In this Alert, Senior Associate Brooke Jacobs discusses the decision of the New South Wales Supreme Court in Sharp v Emicon Pty Ltd [2014] NSWSC 1072. This decision highlights once again the need for employers to give workers precise instructions about how to safely carry out their duties.


The plaintiff was a carpenter working on a site occupied by Emicon on 22 September 2008.  He was employed by Coastwise, a company operated by his brother.  The scaffolding on site had been erected by Staiger.

The plaintiff gave varying versions of events.  Ultimately, the case he advanced at trial was that he was affixing guttering to the fascia of a building, working from a scaffolding platform about 5m above the ground.  His tape measure fell into the eave space above the soffit.  The plaintiff stood on a horizontal rail of the scaffolding to retrieve it.  The rail moved under the plaintiff’s weight and caused him to lose his balance and fall head first through unlined roof timbers into a concrete stairwell.  He sustained spinal fractures and sued Emicon, Coastwise and Staiger for damages in negligence.

There was a factual dispute about whether the plaintiff was standing on the top or the middle rail of the scaffolding. It was uncontested that the top rail was unsecured, although there was a factual dispute whether it was erected that way by Staiger or had been tampered with after installation. The plaintiff had previously given statements to the effect that he had stepped on the mid rail however had changed his mind after viewing photographs demonstrating the unsecured top rail. The court ultimately regarded the plaintiff as a witness of truth and this adjustment in his version of events reasonable rather than “a self serving shift in his evidence borne of a recognition or realisation that it favoured his case.”

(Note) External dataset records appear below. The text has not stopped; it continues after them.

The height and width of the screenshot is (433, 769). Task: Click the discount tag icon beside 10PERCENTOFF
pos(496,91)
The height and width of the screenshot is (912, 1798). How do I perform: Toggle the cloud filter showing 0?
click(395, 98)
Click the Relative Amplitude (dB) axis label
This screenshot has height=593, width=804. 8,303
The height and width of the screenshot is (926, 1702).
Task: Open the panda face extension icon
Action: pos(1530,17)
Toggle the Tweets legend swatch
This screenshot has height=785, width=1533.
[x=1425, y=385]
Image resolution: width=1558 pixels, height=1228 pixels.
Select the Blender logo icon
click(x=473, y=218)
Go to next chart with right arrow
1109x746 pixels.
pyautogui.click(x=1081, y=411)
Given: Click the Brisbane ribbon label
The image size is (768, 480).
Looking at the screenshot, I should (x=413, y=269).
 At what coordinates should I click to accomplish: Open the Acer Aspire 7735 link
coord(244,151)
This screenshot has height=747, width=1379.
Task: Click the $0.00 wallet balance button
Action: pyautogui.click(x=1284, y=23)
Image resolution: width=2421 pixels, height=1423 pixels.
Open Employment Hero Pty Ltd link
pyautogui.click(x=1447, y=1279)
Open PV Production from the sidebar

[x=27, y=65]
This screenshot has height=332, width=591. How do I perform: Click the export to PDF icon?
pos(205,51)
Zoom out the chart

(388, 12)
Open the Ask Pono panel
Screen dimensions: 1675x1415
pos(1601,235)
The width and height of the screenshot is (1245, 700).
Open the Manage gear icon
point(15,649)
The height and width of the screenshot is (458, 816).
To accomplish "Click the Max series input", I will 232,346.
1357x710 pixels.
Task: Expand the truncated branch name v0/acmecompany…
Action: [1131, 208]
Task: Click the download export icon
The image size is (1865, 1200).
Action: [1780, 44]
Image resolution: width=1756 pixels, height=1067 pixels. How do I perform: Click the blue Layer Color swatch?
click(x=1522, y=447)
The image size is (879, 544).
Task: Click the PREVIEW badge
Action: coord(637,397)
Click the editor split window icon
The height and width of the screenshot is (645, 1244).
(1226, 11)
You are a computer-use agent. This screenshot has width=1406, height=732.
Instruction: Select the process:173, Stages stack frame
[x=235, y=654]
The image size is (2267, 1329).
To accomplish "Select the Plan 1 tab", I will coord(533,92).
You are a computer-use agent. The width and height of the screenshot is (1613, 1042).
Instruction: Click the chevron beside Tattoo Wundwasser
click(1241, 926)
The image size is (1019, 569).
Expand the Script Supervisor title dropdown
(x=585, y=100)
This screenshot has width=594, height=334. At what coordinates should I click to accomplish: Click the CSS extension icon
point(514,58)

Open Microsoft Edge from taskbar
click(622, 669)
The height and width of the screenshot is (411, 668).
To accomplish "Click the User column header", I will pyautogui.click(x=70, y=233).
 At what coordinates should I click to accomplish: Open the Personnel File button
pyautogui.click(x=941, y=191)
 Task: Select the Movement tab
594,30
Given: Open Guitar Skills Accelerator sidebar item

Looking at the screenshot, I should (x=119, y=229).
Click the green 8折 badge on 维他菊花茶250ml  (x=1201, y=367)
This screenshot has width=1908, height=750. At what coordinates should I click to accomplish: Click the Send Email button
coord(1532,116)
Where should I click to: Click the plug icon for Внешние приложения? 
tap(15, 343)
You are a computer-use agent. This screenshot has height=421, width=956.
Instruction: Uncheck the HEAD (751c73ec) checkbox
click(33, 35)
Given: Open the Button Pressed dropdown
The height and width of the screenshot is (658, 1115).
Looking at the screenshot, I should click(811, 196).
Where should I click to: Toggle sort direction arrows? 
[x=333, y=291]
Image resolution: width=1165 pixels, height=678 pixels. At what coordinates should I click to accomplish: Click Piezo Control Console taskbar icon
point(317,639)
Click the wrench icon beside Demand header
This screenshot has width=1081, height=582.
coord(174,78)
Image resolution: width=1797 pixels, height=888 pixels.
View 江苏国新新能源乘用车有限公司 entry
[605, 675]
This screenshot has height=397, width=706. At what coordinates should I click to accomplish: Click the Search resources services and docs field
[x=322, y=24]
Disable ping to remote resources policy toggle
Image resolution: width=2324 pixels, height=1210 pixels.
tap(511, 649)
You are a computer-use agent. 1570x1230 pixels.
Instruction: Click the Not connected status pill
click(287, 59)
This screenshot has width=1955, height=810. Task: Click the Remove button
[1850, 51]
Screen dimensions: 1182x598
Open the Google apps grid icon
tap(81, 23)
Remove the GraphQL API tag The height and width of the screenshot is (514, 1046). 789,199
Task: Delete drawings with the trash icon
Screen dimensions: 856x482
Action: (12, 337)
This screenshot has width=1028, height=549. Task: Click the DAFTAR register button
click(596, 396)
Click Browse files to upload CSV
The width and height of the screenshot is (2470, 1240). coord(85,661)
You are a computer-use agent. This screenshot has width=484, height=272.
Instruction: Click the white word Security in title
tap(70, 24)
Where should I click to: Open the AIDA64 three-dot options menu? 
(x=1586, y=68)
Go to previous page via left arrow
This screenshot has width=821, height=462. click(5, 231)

The court also scrutinised the plaintiff’s evidence in cross examination, which revealed that Coastwise as his employer had not given any instructions about how to use the scaffolding on this site before commencing work. In particular, Coastwise did not give any instructions to the plaintiff not to stand on the scaffolding railings.  The plaintiff conceded that, if such a direction had been given (even though it was, in effect, given by his brother) he would have obeyed it.


The claim against Emicon as the occupier was dismissed by consent of the parties.  The claim against Staiger was dismissed by the court on the basis that it was satisfied that the scaffolding had been altered or amended following its original erection by Staiger.

However, the court was persuaded that Coastwise had failed to take proper care for the plaintiff.  The court found that Coastwise had breached its duty to the plaintiff by virtue of:

  1. Failing to inspect the scaffolding, which was deficient, in circumstances where the defects would have been obvious on any inspection. 
  2. Failing to instruct the plaintiff not to stand on the scaffold rails (even though the risk was obvious, the court found  this duty was enhanced by the unstable and unsafe nature of the scaffolding).

The court was not persuaded that the plaintiff’s lack of care for his own safety could be categorised as mere inadvertence and therefore determined that his damages should be reduced by 15% on account of contributory negligence.

Taking into account the 15% reduction, the plaintiff was awarded $726,624 in damages from his brother’s company, Coastwise.

Key take away points

  • Employers must provide site specific and comprehensive instructions in how to safely perform duties in order to avoid adverse negligence findings;
  • The duty to provide instructions extends even to the obvious – such as “do not stand on the scaffold safety rails”;
  • Courts can be very forgiving of plaintiffs’ inconsistencies in evidence.